== Aplicação da leitura ==
**1)** Transcreva, do texto sobre a prorrogação de contratos administrativos, a passagem entre "Seguindo o mesmo" e "obrigatoriedade de licitar.", ambos incluídos.
**2)** Dê continuidade ao texto sobre a prorrogação de contratos administrativos, começando logo após a última frase apresentada.

Seguindo o mesmo racional, discordo da afirmação de que prorrogar o prazo de contrato expirado seria desrespeitar à formalidade prescrita na lei. Tal irregularidade seria posteriormente sanada e convalidada por ato da Administração, exatamente em atendimento às normas de formalidade previstas em lei. O termo aditivo não deixaria de existir, seria formalizado a posteriori conferindo à validade e legitimidade necessárias.

Quanto ao último argumento, no sentido de que esse ato administrativo representaria violação à obrigatoriedade de licitar, não o acho bem-sucedido. Se assim o fosse, então toda a renovação de prazo culminaria em uma espécie de violação indireta ao princípio da obrigatoriedade de licitar. 

Em todos os casos em que há a prorrogação, há a opção concomitante de deixar o contrato “morrer” para oferecer o seu objeto a outros concorrentes por meio da licitação. No entanto, a legislação permite a prorrogação da relação contratual entre as mesmas partes, desde que comprovada a vantajosidade da recontratação.

== Dados de origem ==

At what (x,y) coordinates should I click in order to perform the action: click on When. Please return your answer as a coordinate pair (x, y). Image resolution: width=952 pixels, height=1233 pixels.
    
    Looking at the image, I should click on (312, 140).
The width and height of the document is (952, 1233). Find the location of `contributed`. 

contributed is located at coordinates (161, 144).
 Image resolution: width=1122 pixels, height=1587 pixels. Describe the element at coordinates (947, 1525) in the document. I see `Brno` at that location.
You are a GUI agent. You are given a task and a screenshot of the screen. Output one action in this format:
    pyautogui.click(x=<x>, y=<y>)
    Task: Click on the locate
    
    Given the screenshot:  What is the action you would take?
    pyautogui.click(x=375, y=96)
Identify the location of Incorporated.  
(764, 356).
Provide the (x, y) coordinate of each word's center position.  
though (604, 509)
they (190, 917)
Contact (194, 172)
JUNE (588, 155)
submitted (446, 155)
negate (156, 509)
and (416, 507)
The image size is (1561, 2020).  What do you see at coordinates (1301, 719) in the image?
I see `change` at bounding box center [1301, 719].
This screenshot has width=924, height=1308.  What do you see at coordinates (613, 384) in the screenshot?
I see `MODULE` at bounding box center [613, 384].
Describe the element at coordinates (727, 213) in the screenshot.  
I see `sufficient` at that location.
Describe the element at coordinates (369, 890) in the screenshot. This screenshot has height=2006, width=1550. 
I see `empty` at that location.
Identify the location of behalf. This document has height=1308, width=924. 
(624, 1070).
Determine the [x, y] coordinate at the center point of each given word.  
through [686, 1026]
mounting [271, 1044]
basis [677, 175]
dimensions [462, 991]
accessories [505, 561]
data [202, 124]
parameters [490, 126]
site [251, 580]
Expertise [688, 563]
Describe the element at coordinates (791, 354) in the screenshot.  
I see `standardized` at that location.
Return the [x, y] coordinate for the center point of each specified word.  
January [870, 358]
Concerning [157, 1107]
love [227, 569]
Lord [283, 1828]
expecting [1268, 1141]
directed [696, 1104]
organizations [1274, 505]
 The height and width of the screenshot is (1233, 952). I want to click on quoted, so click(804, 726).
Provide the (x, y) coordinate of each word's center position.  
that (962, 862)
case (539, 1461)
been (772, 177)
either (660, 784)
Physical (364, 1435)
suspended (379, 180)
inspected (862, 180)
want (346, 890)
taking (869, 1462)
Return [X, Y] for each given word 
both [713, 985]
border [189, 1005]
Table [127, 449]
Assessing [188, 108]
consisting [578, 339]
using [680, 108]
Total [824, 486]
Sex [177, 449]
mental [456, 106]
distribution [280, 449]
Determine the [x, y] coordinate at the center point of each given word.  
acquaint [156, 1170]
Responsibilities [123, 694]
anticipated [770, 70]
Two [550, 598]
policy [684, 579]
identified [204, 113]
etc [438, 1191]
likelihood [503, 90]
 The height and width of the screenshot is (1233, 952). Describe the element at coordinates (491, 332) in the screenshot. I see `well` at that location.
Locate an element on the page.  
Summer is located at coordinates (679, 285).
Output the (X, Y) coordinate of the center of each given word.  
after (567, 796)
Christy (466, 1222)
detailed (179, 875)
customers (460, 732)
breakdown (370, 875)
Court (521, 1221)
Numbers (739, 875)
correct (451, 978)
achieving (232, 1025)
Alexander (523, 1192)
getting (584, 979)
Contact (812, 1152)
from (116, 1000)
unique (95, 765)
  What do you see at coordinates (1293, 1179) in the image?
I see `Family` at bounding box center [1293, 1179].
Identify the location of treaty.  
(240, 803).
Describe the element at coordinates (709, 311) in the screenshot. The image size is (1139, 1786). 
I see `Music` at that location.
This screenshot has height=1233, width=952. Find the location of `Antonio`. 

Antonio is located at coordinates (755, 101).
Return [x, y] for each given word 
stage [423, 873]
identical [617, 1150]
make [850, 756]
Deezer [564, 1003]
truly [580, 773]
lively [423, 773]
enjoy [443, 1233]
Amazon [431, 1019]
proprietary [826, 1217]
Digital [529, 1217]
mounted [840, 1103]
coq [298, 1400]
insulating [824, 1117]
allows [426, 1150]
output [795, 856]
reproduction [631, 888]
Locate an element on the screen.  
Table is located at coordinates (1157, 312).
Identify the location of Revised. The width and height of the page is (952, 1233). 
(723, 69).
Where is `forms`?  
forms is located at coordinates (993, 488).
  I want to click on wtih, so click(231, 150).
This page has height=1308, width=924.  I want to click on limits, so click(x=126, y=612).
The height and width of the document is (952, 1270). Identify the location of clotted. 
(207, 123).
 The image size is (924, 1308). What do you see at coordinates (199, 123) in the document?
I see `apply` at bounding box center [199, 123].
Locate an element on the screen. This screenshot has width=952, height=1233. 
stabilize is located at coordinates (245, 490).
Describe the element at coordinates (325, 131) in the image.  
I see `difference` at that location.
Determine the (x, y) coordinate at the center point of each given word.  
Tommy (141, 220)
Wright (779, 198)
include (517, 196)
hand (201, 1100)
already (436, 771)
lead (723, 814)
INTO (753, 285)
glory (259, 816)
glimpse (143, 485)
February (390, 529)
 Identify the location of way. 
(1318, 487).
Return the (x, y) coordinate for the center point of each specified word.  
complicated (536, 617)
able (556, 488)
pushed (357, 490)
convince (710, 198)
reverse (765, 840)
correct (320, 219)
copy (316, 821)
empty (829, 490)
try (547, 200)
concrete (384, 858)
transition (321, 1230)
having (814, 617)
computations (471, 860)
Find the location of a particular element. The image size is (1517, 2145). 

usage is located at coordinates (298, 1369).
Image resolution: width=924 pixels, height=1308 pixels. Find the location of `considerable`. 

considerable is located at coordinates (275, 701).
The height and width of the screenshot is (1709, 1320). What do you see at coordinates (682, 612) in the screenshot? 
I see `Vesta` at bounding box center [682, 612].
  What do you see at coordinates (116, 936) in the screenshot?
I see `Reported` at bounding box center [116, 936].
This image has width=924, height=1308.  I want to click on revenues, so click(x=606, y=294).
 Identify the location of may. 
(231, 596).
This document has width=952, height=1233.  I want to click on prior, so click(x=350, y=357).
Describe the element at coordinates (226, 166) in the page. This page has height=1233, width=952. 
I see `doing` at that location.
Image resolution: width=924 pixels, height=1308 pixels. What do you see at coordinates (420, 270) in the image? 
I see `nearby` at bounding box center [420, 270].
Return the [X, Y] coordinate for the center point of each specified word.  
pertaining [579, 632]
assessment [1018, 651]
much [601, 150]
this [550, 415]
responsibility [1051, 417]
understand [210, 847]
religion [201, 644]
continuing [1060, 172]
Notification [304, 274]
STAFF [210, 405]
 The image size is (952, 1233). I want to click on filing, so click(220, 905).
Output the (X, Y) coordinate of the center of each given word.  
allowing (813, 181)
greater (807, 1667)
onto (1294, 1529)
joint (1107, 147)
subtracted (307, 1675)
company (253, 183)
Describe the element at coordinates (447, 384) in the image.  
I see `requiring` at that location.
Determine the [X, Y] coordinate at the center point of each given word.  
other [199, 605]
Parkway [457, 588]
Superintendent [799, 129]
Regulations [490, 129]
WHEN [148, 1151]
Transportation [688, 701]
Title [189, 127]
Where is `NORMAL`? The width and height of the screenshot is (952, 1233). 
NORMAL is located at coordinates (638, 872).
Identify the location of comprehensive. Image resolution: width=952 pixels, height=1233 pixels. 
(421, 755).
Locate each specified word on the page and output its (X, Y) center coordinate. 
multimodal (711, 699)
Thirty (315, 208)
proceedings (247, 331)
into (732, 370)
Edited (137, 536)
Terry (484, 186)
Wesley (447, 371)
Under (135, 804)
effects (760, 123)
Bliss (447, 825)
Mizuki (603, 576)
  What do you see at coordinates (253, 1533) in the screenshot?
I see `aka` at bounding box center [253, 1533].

== Resultados em ordem ==
**1)**
Seguindo o mesmo racional, discordo da afirmação de que prorrogar o prazo de contrato expirado seria desrespeitar à formalidade prescrita na lei. Tal irregularidade seria posteriormente sanada e convalidada por ato da Administração, exatamente em atendimento às normas de formalidade previstas em lei. O termo aditivo não deixaria de existir, seria formalizado a posteriori conferindo à validade e legitimidade necessárias.

Quanto ao último argumento, no sentido de que esse ato administrativo representaria violação à obrigatoriedade de licitar, não o acho bem-sucedido. Se assim o fosse, então toda a renovação de prazo culminaria em uma espécie de violação indireta ao princípio da obrigatoriedade de licitar.

**2)**
Ademais, se a Administração licitou naquela oportunidade e contratou a execução na íntegra de determinado bem, enquanto esse não for materializado, o contrato não terá atendido ao propósito que impulsionou sua celebração e também o procedimento licitatório que antecedeu ao contrato, não havendo que se falar em necessidade de contratação por novo processo de licitação.

Com a redação da Nova Lei de Licitações, penso eu que o dissenso doutrinário e jurisprudencial sobre o prazo de vigência dos contratos de escopo restou encerrado, fortalecendo-se a tese do contrato de escopo, com a qual sempre coadunei.

Isso porque o artigo 111 cria o instituto da prorrogação automática da vigência dos contratos de escopo, até que o seu objeto seja concluído, como se demonstra a seguir:

Art. 111. Na contratação que previr a conclusão de escopo predefinido, o prazo de vigência será automaticamente prorrogado quando seu objeto não for concluído no período firmado no contrato2.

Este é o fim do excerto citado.